_Your task:_
Please quote exactly the lines below from the line containing "Given: Open the Residuals plot type dropdown" to the line containing "Image resolution: width=855", both lines included, and nothing else.

** The data follows **

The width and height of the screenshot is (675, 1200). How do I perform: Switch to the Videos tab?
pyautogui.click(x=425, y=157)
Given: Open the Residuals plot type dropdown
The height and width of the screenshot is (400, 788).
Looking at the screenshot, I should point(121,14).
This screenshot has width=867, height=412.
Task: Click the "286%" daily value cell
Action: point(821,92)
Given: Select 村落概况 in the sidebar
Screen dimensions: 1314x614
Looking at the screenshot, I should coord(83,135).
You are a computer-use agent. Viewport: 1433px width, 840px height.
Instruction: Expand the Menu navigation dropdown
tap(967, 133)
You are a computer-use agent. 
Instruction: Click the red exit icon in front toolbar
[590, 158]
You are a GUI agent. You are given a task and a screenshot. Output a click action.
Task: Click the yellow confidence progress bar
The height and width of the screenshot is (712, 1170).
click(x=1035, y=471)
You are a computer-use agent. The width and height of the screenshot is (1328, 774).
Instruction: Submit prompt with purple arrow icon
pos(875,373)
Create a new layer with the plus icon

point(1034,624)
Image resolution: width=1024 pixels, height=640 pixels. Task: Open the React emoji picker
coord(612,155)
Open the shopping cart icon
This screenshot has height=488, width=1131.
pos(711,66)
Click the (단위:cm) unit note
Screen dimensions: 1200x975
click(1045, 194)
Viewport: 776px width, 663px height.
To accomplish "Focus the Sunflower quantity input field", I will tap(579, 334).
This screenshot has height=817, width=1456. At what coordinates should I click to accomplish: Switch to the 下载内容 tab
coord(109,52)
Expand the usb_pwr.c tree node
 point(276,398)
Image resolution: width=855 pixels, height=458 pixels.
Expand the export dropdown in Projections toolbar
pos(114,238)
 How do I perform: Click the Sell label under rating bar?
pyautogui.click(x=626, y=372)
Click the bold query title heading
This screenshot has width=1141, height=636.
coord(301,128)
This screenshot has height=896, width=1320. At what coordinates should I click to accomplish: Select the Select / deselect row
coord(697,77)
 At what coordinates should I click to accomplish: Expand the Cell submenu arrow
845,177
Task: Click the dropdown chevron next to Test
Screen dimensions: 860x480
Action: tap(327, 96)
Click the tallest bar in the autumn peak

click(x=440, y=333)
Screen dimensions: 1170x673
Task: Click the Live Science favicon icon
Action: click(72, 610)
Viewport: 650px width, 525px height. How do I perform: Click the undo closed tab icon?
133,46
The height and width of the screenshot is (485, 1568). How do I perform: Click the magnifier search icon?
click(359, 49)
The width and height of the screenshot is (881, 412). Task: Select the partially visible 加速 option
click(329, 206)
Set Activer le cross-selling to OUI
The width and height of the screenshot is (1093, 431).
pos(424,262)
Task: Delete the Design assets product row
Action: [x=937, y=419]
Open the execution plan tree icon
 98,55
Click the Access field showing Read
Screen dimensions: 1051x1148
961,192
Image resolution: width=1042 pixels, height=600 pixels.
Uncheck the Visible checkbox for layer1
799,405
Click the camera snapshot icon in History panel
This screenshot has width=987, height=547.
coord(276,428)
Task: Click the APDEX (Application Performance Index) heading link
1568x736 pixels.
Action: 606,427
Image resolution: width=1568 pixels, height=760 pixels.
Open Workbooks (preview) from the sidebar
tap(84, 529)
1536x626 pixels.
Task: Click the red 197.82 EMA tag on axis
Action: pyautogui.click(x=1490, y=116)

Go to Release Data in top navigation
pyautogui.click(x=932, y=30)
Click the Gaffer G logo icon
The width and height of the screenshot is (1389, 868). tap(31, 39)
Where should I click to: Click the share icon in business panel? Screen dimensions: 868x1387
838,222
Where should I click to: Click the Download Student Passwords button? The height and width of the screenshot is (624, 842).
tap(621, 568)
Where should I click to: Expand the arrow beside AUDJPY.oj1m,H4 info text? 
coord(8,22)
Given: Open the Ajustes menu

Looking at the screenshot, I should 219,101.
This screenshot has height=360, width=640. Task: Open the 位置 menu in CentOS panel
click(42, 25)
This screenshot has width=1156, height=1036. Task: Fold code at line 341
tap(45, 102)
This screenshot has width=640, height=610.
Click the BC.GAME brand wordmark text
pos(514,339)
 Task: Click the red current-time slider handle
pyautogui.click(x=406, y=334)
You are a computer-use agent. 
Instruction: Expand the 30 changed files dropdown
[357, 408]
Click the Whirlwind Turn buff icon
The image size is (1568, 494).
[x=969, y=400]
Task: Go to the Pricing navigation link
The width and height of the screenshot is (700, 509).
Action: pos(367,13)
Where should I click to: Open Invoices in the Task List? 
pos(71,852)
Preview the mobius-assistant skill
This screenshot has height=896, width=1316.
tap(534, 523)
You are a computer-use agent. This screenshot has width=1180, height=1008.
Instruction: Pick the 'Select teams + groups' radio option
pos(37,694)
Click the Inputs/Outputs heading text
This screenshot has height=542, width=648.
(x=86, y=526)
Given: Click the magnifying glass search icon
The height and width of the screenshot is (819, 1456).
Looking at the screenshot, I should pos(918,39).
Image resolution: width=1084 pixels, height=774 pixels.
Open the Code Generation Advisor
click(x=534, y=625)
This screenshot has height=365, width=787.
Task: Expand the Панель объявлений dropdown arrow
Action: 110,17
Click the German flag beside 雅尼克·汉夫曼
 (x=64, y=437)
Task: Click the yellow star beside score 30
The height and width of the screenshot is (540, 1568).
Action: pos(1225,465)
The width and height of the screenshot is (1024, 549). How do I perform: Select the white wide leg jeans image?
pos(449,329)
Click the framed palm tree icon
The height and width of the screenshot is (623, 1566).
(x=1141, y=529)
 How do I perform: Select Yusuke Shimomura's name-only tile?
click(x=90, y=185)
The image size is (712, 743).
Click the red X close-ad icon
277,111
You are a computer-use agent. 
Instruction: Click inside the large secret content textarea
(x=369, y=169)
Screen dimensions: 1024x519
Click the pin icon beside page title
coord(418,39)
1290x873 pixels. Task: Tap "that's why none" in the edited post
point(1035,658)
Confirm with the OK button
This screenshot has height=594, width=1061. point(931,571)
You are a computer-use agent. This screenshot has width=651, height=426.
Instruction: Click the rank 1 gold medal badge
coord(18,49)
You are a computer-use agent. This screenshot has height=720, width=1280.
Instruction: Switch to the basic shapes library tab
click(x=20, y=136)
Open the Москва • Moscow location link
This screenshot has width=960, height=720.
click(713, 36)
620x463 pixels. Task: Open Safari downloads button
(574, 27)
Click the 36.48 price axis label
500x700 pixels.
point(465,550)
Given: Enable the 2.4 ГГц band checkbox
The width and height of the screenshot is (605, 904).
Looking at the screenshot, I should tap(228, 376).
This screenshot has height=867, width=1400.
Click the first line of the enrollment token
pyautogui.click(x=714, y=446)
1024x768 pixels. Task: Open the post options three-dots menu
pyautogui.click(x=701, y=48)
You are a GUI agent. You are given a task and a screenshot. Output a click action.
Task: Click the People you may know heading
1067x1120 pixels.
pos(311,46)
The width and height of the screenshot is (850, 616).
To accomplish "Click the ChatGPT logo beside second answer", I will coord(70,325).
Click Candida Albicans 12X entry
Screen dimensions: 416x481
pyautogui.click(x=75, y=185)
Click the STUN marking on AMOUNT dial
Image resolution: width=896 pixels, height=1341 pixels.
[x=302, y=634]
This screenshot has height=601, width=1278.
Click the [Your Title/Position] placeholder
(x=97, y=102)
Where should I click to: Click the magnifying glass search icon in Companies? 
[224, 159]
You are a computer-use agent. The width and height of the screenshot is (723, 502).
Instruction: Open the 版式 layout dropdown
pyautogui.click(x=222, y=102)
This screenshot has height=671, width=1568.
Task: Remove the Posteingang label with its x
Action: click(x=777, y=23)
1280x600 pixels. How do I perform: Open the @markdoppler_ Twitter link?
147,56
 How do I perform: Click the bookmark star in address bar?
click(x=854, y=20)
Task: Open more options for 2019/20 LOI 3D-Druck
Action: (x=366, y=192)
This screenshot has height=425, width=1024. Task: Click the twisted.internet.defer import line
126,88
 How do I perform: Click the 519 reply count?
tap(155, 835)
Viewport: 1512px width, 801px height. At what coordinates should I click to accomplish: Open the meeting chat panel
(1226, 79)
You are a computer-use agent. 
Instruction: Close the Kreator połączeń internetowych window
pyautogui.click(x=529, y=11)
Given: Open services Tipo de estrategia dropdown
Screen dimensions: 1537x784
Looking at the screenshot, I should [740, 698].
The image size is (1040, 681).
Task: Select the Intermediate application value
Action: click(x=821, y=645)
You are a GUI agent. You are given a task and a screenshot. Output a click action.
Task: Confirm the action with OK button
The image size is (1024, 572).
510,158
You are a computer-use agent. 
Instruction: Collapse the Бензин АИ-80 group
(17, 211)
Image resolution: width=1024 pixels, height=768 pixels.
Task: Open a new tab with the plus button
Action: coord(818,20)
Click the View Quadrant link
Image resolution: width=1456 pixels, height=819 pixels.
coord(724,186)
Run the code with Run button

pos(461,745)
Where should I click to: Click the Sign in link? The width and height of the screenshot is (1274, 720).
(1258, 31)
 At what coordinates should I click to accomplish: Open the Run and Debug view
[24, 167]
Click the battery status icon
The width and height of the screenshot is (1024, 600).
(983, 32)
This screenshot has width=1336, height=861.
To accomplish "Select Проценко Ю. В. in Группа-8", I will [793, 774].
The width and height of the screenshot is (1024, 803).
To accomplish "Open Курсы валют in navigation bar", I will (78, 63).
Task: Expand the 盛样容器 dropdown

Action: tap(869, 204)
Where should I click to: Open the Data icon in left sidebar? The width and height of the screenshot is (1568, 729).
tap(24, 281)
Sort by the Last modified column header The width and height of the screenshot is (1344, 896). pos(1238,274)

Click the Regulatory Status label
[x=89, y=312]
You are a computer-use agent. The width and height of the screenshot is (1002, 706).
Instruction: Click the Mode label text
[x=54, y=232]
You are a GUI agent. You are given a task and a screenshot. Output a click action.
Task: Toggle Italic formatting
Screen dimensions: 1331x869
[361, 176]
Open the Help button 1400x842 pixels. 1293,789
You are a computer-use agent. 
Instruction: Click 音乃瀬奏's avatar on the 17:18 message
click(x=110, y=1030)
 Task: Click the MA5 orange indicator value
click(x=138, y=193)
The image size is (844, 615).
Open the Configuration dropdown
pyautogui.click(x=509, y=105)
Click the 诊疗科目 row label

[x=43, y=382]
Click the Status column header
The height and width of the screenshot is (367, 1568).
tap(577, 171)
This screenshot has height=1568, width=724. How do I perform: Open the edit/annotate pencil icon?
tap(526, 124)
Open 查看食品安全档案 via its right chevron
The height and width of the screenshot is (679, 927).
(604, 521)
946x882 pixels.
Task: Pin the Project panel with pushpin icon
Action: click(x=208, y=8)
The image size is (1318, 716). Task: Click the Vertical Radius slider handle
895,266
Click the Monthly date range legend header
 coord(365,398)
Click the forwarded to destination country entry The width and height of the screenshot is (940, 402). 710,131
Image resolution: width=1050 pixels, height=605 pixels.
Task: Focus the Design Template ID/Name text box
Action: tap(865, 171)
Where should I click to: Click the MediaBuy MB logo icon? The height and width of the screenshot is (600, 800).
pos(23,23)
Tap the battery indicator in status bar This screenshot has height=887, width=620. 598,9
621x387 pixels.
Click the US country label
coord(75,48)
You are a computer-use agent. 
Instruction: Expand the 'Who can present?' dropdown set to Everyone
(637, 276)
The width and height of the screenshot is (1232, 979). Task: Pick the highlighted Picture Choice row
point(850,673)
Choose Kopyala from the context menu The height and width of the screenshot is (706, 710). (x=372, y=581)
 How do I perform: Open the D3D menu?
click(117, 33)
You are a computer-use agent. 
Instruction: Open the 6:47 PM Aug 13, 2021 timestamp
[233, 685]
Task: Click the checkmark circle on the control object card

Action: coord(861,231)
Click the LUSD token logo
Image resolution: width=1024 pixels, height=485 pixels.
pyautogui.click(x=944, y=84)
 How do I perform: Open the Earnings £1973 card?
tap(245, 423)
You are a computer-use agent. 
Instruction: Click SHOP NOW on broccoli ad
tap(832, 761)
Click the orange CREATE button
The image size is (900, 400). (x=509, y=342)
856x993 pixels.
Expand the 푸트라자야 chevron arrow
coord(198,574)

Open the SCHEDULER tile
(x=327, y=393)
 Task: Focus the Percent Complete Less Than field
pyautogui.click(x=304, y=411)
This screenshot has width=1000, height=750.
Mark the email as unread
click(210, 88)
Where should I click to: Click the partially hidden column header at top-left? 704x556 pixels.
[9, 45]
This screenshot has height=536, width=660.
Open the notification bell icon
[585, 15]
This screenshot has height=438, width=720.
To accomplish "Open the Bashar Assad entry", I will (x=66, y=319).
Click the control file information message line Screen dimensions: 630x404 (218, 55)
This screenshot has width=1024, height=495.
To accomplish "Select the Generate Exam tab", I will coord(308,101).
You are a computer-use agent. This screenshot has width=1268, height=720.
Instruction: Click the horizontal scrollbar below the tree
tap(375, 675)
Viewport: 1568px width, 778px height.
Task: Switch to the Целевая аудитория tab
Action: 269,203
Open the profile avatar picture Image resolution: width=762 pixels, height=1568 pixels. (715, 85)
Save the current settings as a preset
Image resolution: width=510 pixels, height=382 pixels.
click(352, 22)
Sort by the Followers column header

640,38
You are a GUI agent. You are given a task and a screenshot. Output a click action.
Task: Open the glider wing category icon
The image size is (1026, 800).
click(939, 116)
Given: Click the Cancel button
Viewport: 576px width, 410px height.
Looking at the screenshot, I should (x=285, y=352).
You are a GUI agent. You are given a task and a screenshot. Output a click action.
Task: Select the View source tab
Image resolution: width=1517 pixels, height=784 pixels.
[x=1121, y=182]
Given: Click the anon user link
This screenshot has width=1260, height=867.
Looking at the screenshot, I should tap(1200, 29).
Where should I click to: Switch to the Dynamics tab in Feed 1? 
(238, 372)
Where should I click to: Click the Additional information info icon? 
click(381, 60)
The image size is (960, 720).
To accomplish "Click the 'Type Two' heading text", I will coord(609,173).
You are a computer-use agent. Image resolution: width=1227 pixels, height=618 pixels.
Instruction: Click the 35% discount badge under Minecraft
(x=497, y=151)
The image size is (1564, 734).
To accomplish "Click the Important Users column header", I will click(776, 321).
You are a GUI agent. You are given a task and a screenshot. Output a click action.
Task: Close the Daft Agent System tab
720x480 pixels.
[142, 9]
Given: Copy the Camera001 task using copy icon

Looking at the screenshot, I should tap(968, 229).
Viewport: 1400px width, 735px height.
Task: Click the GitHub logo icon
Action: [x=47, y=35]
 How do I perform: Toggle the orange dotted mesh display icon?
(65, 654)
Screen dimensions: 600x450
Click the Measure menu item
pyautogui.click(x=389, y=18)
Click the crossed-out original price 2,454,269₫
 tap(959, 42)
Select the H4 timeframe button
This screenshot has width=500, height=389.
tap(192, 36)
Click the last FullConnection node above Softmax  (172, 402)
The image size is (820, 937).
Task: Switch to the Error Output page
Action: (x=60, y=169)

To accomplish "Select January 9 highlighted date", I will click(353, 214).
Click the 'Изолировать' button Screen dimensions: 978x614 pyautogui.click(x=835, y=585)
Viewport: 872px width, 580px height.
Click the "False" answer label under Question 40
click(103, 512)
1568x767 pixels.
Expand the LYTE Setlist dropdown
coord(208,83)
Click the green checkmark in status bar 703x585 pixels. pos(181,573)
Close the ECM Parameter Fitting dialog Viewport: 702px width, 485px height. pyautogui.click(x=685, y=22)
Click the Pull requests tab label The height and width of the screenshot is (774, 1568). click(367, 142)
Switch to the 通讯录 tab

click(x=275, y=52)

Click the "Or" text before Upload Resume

** End of The data **

_Solution to this task:_
Given: Open the Residuals plot type dropdown
The height and width of the screenshot is (400, 788).
Looking at the screenshot, I should point(121,14).
This screenshot has width=867, height=412.
Task: Click the "286%" daily value cell
Action: point(821,92)
Given: Select 村落概况 in the sidebar
Screen dimensions: 1314x614
Looking at the screenshot, I should coord(83,135).
You are a computer-use agent. Viewport: 1433px width, 840px height.
Instruction: Expand the Menu navigation dropdown
tap(967, 133)
You are a computer-use agent. 
Instruction: Click the red exit icon in front toolbar
[590, 158]
You are a GUI agent. You are given a task and a screenshot. Output a click action.
Task: Click the yellow confidence progress bar
The height and width of the screenshot is (712, 1170).
click(x=1035, y=471)
You are a computer-use agent. The width and height of the screenshot is (1328, 774).
Instruction: Submit prompt with purple arrow icon
pos(875,373)
Create a new layer with the plus icon

point(1034,624)
Image resolution: width=1024 pixels, height=640 pixels. Task: Open the React emoji picker
coord(612,155)
Open the shopping cart icon
This screenshot has height=488, width=1131.
pos(711,66)
Click the (단위:cm) unit note
Screen dimensions: 1200x975
click(1045, 194)
Viewport: 776px width, 663px height.
To accomplish "Focus the Sunflower quantity input field", I will tap(579, 334).
This screenshot has height=817, width=1456. At what coordinates should I click to accomplish: Switch to the 下载内容 tab
coord(109,52)
Expand the usb_pwr.c tree node
 point(276,398)
Image resolution: width=855 pixels, height=458 pixels.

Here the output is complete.